Investment adviser Peter Schiff draws an analogy between an artificial boom and a circus that comes to town for a few weeks. When the circus arrives, its performers and the crowds it attracts patronize local businesses. Now suppose a restaurant owner mistakenly concludes that this boom will endure and responds by building an addition. As soon as the circus leaves town, he finds he has tragically miscalculated.

Does it make sense to inflate this poor businessman’s way out of his predicament? Creating new money doesn’t create any new stuff, so lending him newly created money merely allows him to draw more of the economy’s resource pool to himself, at the expense of genuine businesses that cater to real consumer wishes. This restaurant is a bubble activity that can survive only under the phony conditions of the circus boom. It needs to come to an end so that the resources it employs can be reallocated to more sensible lines of production.

One more point is important to remember: all firms are affected by the artificial boom, not just those that embarked on new projects or came into existence thanks to artificially cheap credit. Mises observed, “in order to continue production on the enlarged scale brought about by the expansion of credit, all entrepreneurs, those who did expand their activities no less than those who produce only within the limits in which they produced previously, need additional funds as the costs of production are now higher.”

Notice that the precipitating factor has nothing to do with the market economy. It is the government’s policy of pushing interest rates below the level at which the free market would have set them.

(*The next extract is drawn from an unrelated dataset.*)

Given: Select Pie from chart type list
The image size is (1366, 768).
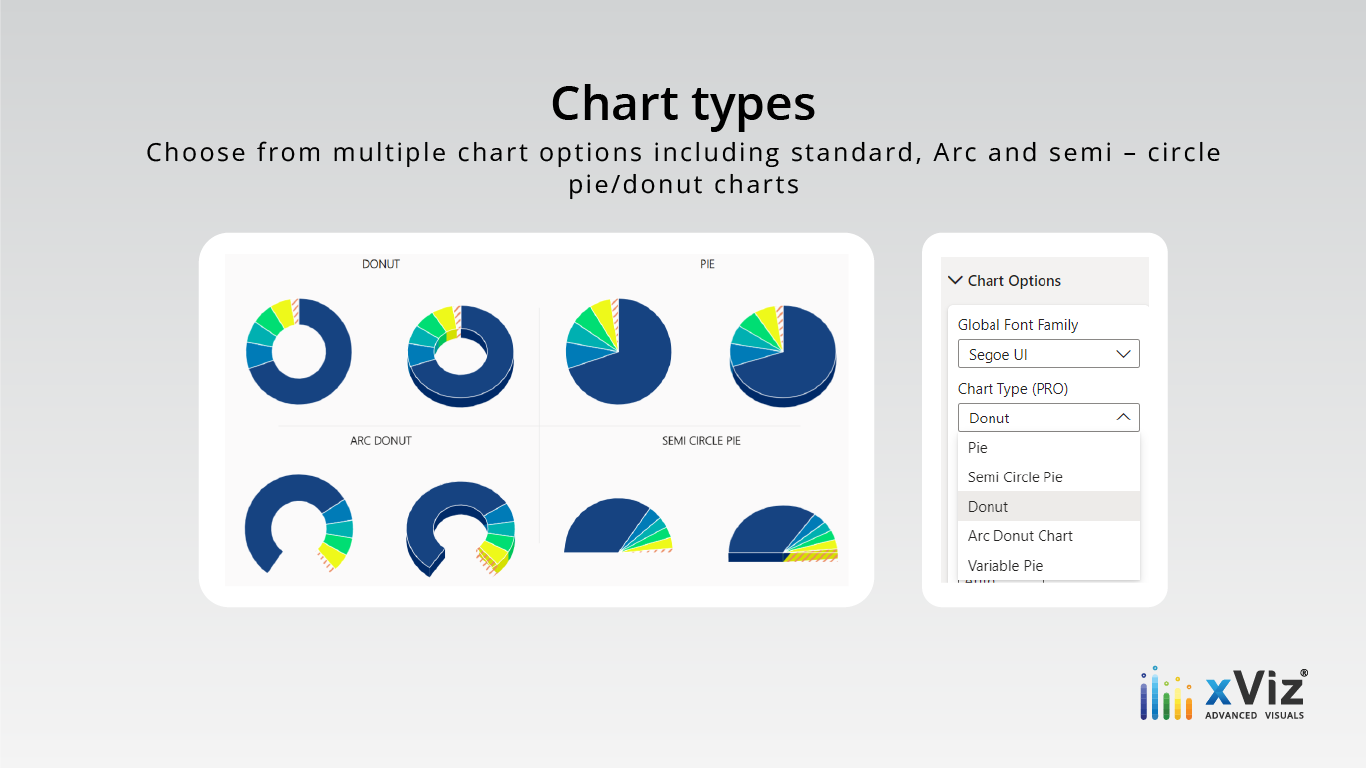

The central bank is a government institution, established by government legislation, whose personnel are appointed by government, and which enjoys government-granted monopoly privileges. It bears repeating: the central bank’s interventions into the economy give rise to the business cycle, and the central bank is not a free-market institution.

But why can’t businessmen simply learn to distinguish between low interest rates that reflect an increase in genuine savings and low interest rates that reflect nothing more than Fed manipulation? Why do they not avoid expanding when the Fed ignites an artificial boom?

It is not so easy. Even businessmen who know that the Fed is keeping interest rates artificially low may still find it in their interest to borrow and launch new projects, hoping they can get out before the bust hits. If they do not react to the lower rates, their competitors surely will and might be able to gain market share at their expense. Someone will take the bait.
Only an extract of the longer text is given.